Premières demi-journées.

Le 8 août, avec l’oncle Henri et les filles, nous avons nettoyé de quoi installer un petit bivouac à l’ombre : cisaille, sarcloir, gants, serfouettes, râteaux, taille adulte et enfant. Ronces, pruneliers et églantiers ont été priés de planter leurs épines un peu plus loin.

Le 17 août, nous nous sommes fait livrer une tonne à eau d’occasion : le certificat d’urbanisme et le permis de construire précisaient que le terrain était desservi en eau, mais ce n’est en fait pas le cas… Et ce n’est pas faute de nous y être pris très tôt : bien trop tôt, nous disait-on, ça se fera en deux coups de clé à molette. Nous passons sur les différents épisodes de ce sketch. Résultat, le temps que les autorités compétentes cessent de jouer au ping-pong, nous n’aurons pas notre adduction avant le mois de novembre, en étant optimistes. Pas pratique pour le peu de maçonnerie que comporteront nos travaux dès septembre.

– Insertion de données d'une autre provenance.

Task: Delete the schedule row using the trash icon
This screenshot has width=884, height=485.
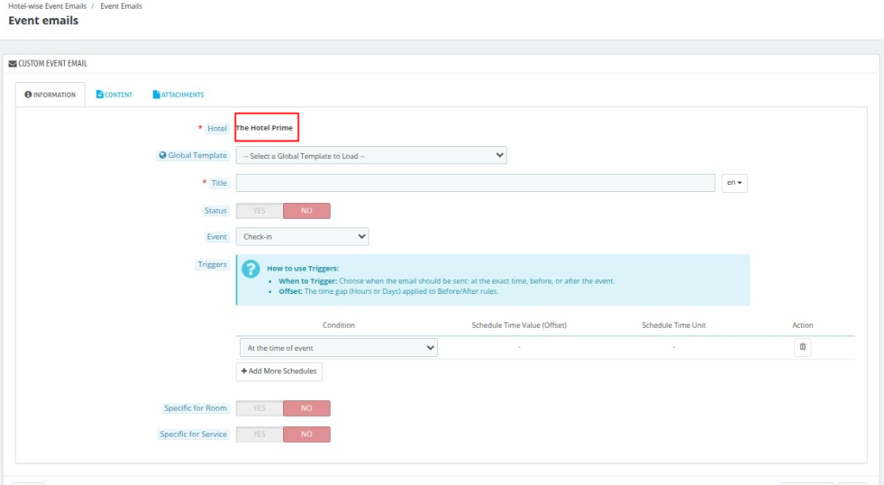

Solution de repli, notre futur et précieux voisin Pieter a accepté de nous fournir l’eau dont nous aurons besoin et qui sera stockée de la sorte.

Le 22, nouveau nettoyage pour accueillir la tonne et terrassement de palettes. Les filles insistent pour apprendre à manier le marteau. Quelques clous tordus, mais les doigts sont indemnes.

Ce matin, remplissage avec Pieter, rémunéré en confiture de figues, en attendant la facture d’eau. Pendant l’arrivée du mètre cube, nous continuons le nettoyage sélectif : apparition d’un muret, près de l’entrée du terrain, au Nord-Est.